Orthopädie

Knochen- und Weichteilsarkome

Im Gegensatz zu den relativ häufigen gutartigen Knochen- und Weichteiltumoren, sind Sarkome des Knochens und der Weichteile sehr selten. Der häufigste primär maligne Knochentumor ist das Osteosarkom, gefolgt vom Chondrosarkom und Ewing-Sarkom. Das häufigste Weichteilsarkom ist das undifferenzierte Sarkom gefolgt vom Liposarkom und Leiomyosarkom.

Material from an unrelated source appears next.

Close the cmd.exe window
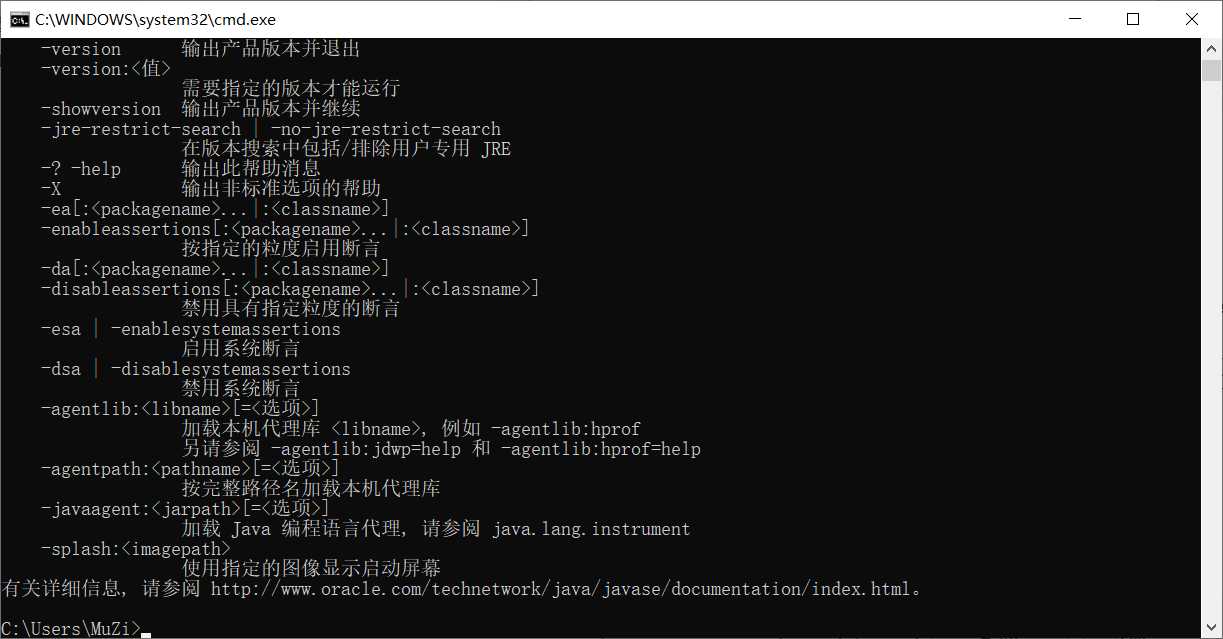 (x=1192, y=19)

Die meisten dieser Tumoren befinden sich in den Extremitäten und im Becken. Die Lokaltherapie der Wahl besteht in der chirurgischen Entfernung des kompletten Tumors und einer sich um den Tumor befindenden Schicht aus gesundem Gewebe. Dies ist die Grundvoraussetzung für ein Langzeitüberleben. Hierbei kann oft extremitätenerhaltend operiert werden, sodass die Funktion der betroffenen Extremität nicht eingeschränkt wird.

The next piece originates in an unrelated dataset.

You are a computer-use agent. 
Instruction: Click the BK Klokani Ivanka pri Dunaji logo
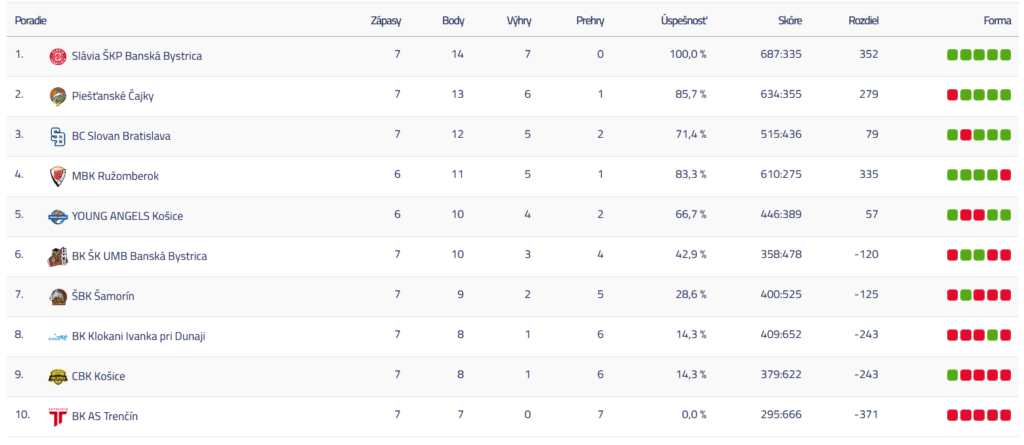click(x=58, y=336)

Nach chirurgischer Entfernung von Knochensarkomen im Bereich der Extremitäten und des Beckens ist es häufig notwendig, den resultierenden Defekt zu rekonstruieren. Am häufigsten wird dafür eine Endoprothese implantiert. Hier können spezielle Megaendoprothesen, die aus Metall gefertigt worden sind, eingesetzt werden. Die Wahl des optimalen Implantates und der optimalen Rekonstruktionsmethode hängt von vielen Faktoren ab, insbesondere der Lokalisation des Tumors und dessen Ausdehnung aber auch von Patientenalter, dem Aktivitätslevel und der Prognose. Aus diesem Grund sollte der behandelnde Chirurg sich gut mit allen möglichen Rekonstruktionsverfahren auskennen. Neben der chirurgischen Therapie an sich benötigen viele Patienten mit Knochen- oder Weichteilsarkomen eine prä- und/oder postoperative systemische Chemotherapie und/oder eine lokale Strahlentherapie. Eine umfassende Erfahrung in der interdisziplinären Behandlung von Sarkomen ist notwendig, um zu entscheiden, welche Behandlung optimale Ergebnisse für jeden individuellen Patienten bietet.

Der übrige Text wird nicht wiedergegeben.